A corporation, named the Western Insurance Company of Aurora, Illinois, reorganized and changed its name to Western Fire, Marine and Plate Glass Insurance Company of Chicago, Illinois, and in July, 1901, had a board of directors composed of S. W. Jacobs, S. M. Farwell, Matt. W. Pinkerton, W. K. Twomey and Edward Pierce, of which board Pierce was president and Twomey was secretary and treasurer. At a semi-annual meeting of the board of directors, held on July 8, 1901, the records of the board show the following action taken:

“Owing to the fact that a good many old bills had accumulated under the management of the former secretary, and his collections not being in shape, it was decided that the corporation should raise the sum of twenty-five hundred dollars ($2,500) to clear up all indebtedness.
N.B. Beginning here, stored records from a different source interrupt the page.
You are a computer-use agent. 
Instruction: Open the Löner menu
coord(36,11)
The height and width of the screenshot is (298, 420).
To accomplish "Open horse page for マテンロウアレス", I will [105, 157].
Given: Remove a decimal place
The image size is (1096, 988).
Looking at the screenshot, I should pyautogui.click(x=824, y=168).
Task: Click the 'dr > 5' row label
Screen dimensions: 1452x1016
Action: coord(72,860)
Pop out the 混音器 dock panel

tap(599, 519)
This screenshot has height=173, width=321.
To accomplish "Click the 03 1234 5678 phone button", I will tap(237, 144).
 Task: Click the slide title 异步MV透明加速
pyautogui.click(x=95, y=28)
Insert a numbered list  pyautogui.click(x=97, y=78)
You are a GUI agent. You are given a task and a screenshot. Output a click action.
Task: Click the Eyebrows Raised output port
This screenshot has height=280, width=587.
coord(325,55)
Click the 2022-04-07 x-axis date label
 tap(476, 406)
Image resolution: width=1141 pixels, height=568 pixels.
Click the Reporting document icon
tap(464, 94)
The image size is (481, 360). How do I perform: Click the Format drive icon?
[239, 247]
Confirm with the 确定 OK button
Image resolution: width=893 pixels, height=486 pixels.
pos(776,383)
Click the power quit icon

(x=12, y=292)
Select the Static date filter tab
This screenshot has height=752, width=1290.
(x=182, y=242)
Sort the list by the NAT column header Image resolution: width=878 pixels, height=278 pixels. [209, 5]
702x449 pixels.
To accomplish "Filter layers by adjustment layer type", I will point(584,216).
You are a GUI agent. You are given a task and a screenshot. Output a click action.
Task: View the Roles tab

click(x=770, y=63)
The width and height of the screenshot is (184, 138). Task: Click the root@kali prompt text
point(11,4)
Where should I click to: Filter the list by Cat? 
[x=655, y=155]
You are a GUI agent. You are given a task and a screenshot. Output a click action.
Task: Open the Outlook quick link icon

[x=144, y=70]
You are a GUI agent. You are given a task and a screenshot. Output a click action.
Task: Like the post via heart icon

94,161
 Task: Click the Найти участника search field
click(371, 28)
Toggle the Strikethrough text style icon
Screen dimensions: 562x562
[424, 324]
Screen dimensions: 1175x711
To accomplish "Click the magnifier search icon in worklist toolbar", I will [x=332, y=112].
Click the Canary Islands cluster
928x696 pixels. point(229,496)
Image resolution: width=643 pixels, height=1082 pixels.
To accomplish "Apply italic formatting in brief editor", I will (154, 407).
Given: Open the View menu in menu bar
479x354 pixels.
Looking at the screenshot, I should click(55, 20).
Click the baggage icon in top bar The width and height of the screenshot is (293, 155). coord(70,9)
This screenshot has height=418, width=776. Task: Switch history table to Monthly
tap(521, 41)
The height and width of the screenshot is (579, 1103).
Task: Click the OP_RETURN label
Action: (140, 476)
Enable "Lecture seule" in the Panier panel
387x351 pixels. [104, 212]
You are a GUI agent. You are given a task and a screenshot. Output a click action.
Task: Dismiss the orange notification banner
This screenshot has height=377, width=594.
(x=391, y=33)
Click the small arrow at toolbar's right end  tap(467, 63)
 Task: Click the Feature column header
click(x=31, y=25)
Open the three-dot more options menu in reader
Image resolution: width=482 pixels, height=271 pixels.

The following resolution was offered and adopted:

That directors Matt W. Pinkerton, S. M. Farwell, S. W. Jacobs and W. K. Twomey draw a note for the sum of twenty-five hundred ($2,500) dollars in favor of the president, Edward Pierce, payable in ninety days from date at the rate of six per cent. ( 6 % ) interest, and set aside as a guaranty of the payment thereof two certain notes under date of December 10, 1900, being for twenty-five hundred ($2,500) dollars each, one due on or before three (3) years, the other on or before four (4) years, drawn by Isaiah H. Bradford, in favor of Ann E. Pinkerton and by her endorsed; the same being secured by mortgage on certain mineral lands located in St. Louis County, Minnesota, and said note was drawn in accordance with said resolution.”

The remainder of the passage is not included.